The two French aristocrats are most appreciative of their guide, a gentleman they judge possessing a highly developed sagacity in speaking of the inmates and their particular mental derangement. They move through the gloomy hallways, shaking their heads at the unending misery all round.

When one cell door screeches open, they behold a man covered in rags but with noble features and an imposing bearing. He speaks, "I appear to you to be insane and you are confusing me with the debased beings into whose company I have been cast. Alas, I don't know myself how I've been able to conserve my reason in the midst of the infamous torments that are heaped upon me. Plunged from the bosom of a brilliant court into a noxious cell, torn from sweet illusions of glory, amity and love to groan for several years alone - alone or among the insensate and persecutors, to curse the fatal gift of genius and glory attached to my name . . . oh, who could support such an existence." Their guide can only roll his eyes at the depth of such delusions. The Frenchmen nod knowingly in agreement.

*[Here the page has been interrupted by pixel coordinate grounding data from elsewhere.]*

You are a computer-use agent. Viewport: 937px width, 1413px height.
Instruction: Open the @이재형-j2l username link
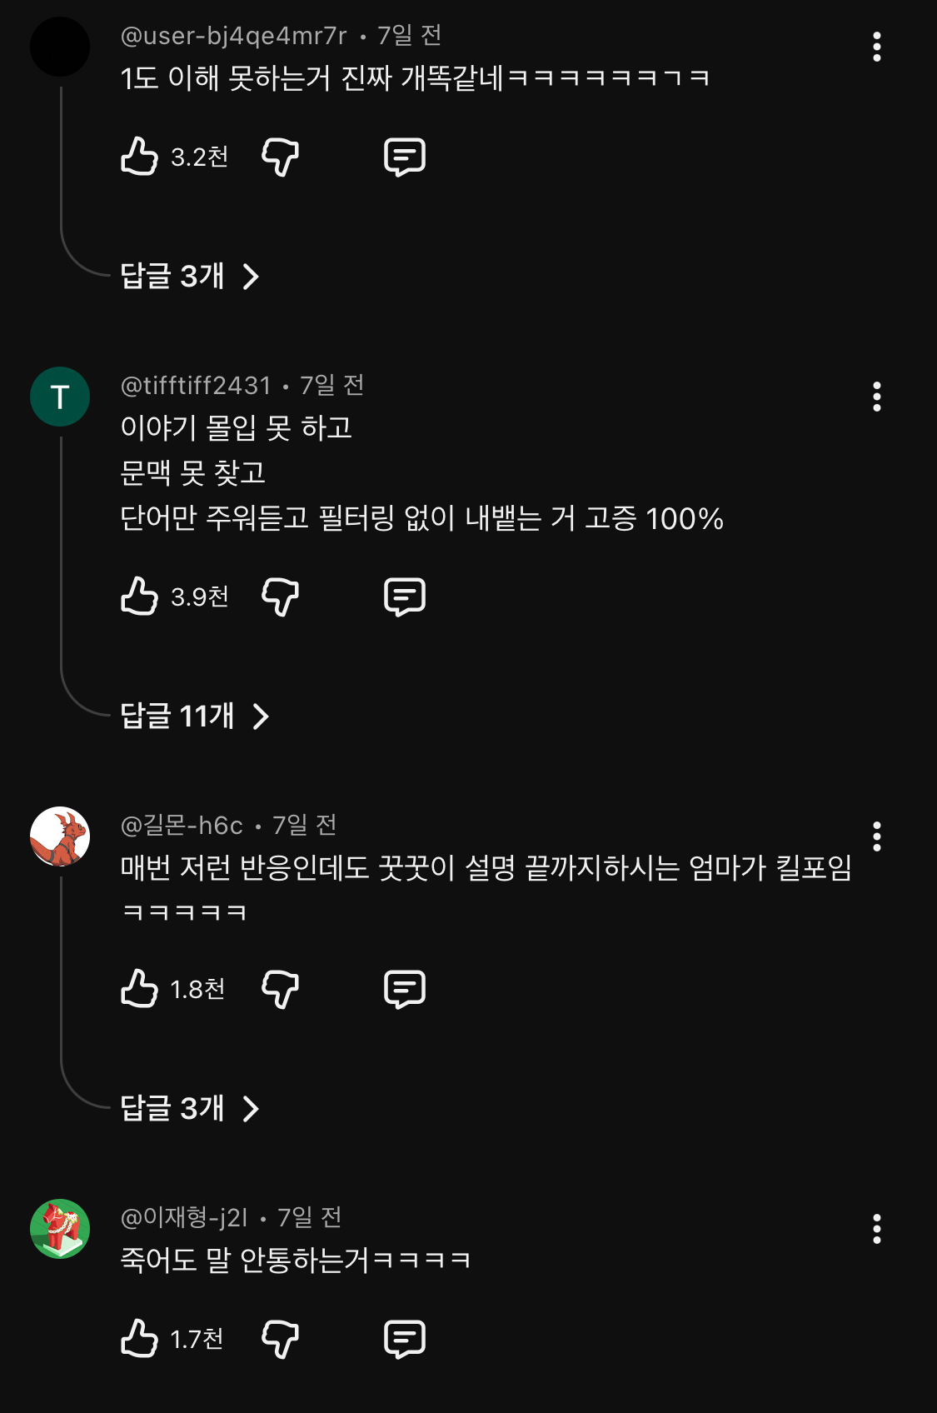click(184, 1218)
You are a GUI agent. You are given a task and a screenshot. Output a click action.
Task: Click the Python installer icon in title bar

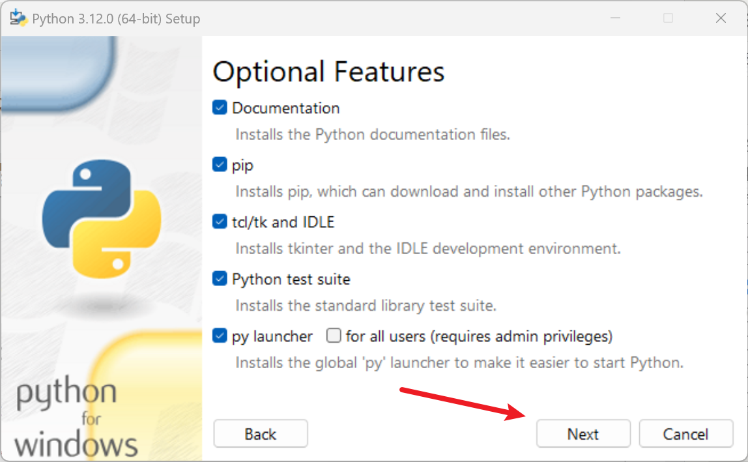coord(18,18)
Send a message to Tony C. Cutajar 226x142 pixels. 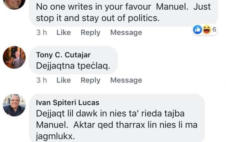(126, 80)
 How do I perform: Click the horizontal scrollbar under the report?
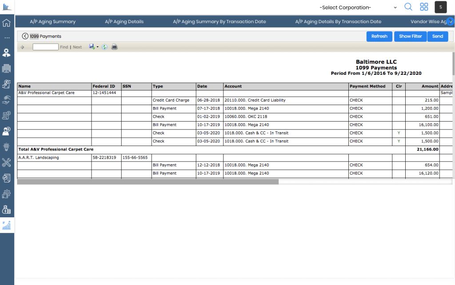(148, 182)
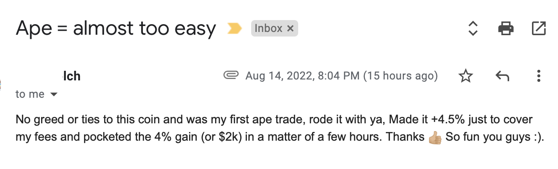Viewport: 558px width, 169px height.
Task: Remove the Inbox label with x
Action: 290,29
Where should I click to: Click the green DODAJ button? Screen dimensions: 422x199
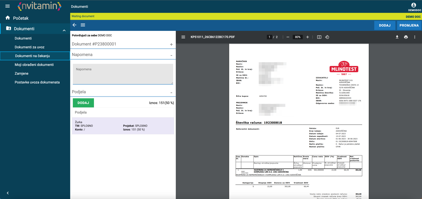83,103
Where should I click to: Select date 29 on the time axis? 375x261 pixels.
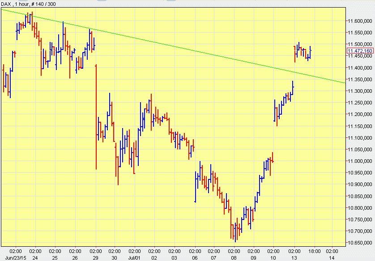coord(96,257)
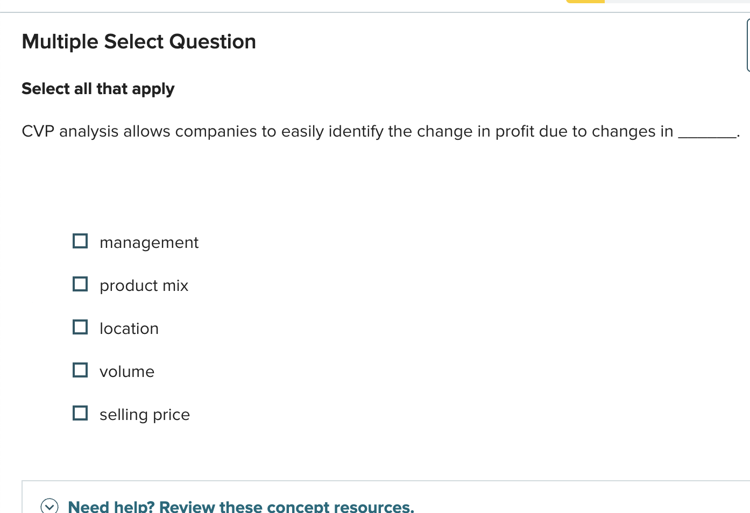The width and height of the screenshot is (750, 513).
Task: Click the right-edge side panel handle
Action: (x=748, y=46)
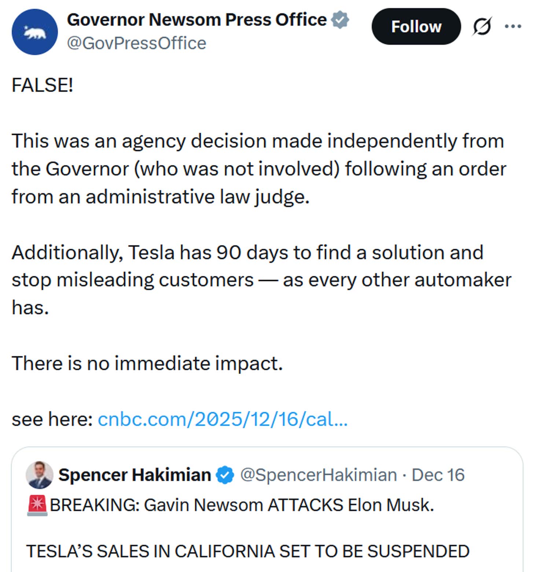Click the Governor Newsom Press Office profile avatar
The width and height of the screenshot is (533, 572).
tap(35, 32)
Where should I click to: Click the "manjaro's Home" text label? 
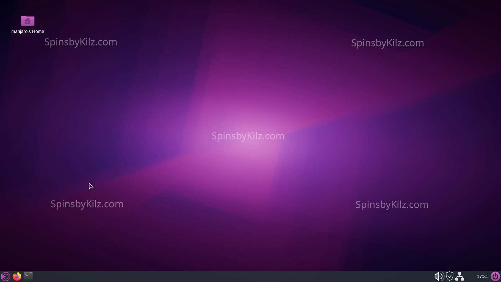pos(28,31)
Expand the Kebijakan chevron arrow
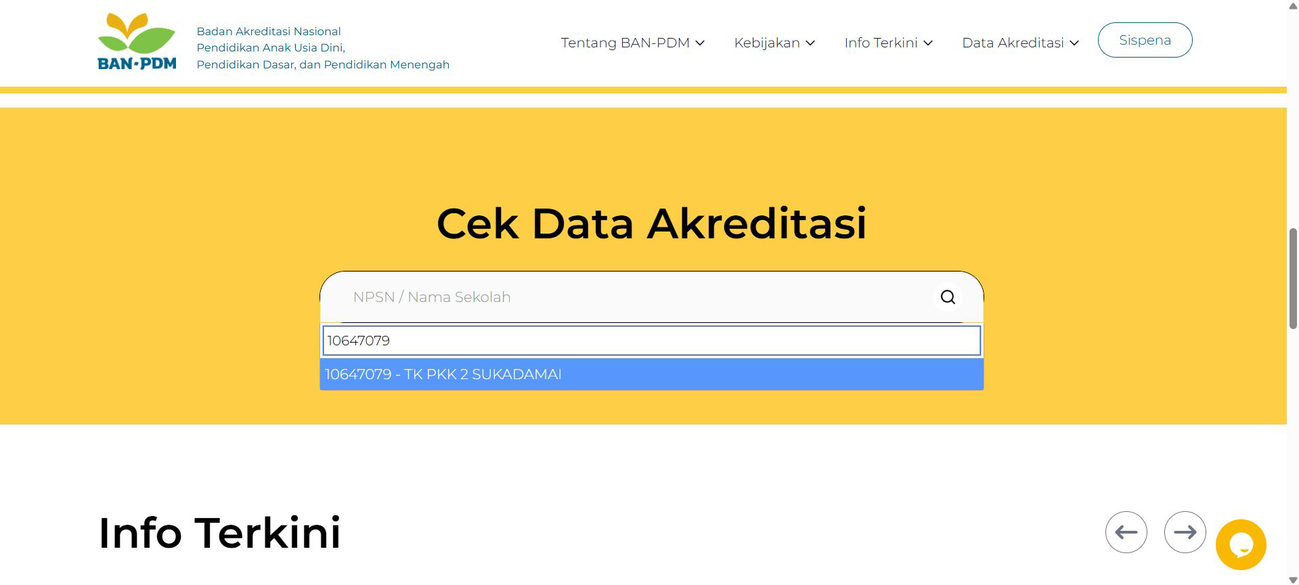The height and width of the screenshot is (585, 1299). click(810, 43)
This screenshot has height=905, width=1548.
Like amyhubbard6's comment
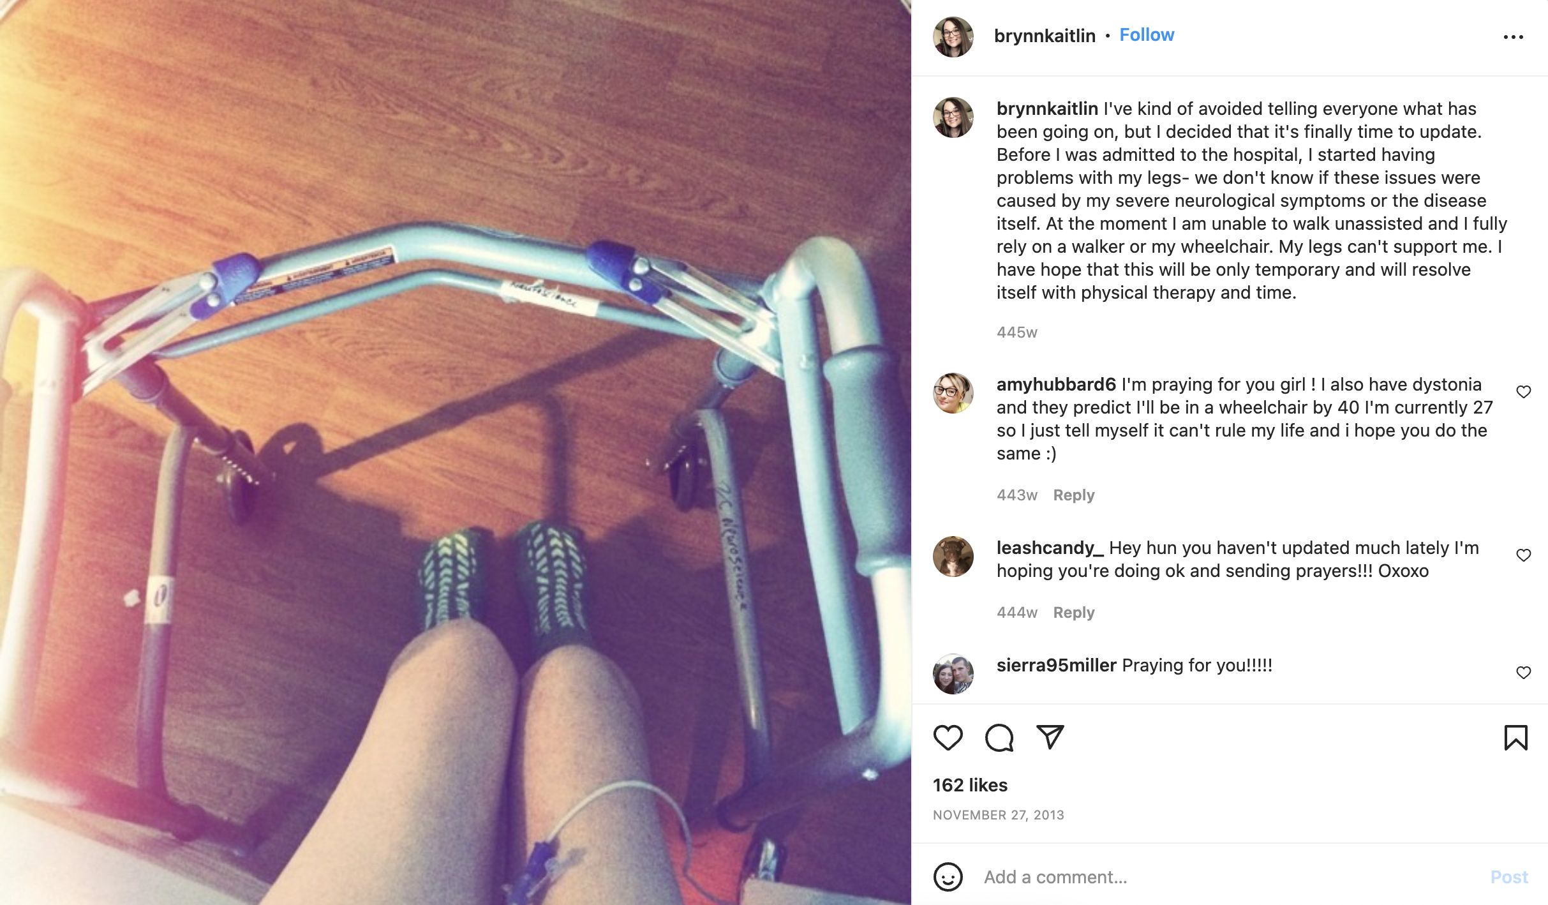1523,392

Moments later they all watch as the city's Cardinal and hospital prior race down the hallway toward them. The reversal of fate awaiting the rag covered inmate (actually a distinguished artist of genius) and their seemingly sagacious guide (in fact, the maddest madman in the city) prompts the French noblemen to rethink their capacity to know anything.

THE NOSE
Absurd, bizarre, monstrous, outlandish, fanciful, fantastic are among the qualities one could easily ascribe to tales within this collection. We can also add deformities of various stripes, deformed relationships and, of course, physical deformities. Speaking of which, there's no better example of a physical deformity, or should we say grotesquerie, than in The Nose.

The narrator comes upon a gentleman surrounded by peasants and guttersnipes laughing, jeering and hurling bits of garbage at him. The narrator pushes his way through the circle and leads the unfortunate gent away.

Once removed from the crowd, the narrators asks why all the insults? The gent replies he is long accustomed to such treatment. And the explanation is made instantly clear when he draws away his hands from his face. The narrator is aghast:

"For myself, I stood there, immobilized by amazement. Never, from any human face had a nose protruded to compare with the stranger's nose. Imagine this: it almost covered his cheeks, only leaving visible the two corners of his mouth, and descended - I speak in all conscience - as far as his chin."

The narrator bids the proboscis - excuse me, the gent - to join him on his carriage ride to Paris. Once in route, the gent with the horrendous honker relates his tale of woe, including his failed romance once the young lady had a gander at his shocking schnoz.

Henry Berthoud and the other French authors of these Contres cruels took delight in sharing with readers what life was like, really like, without any of those rosy, optimistic sentiments. In keeping with this literary aesthetic, with a nose like the nose in The Nose, I'm afraid there is no happily ever after ending - not even close.

MORE AND MORE MADNESS
Several other tales feature the theme of madness mixed in with another key ingredient: in The Day After the Wedding, madness and dream turned nightmare; in Nocturnal Terror, madness and terror aroused by a ghost story; with Alice, madness and heartfelt love. And with The Painter Ghigi, the narrator is filled with remorse after admitting responsibility for two murders. His remorse is compounded by another murder he commits in hot-blooded passion and yet again even more remorse when he is horrified by a familiar face being carted off to the gallows. Lastly, we have Prestige, where one of the characters conceals a monstrous inner self lurking in the murky shadows of his own personality, a tale written fifty years prior to Robert Luis Stevenson’s The Strange Case of Dr. Jekyll and My Hyde.

Are you up for these French Contres cruels? I certainly hope so. And if you enjoy S. Henry Berthoud's tales there is more good news - the other authors I mentioned above have their own tales with a surprising French twist now available in English translation.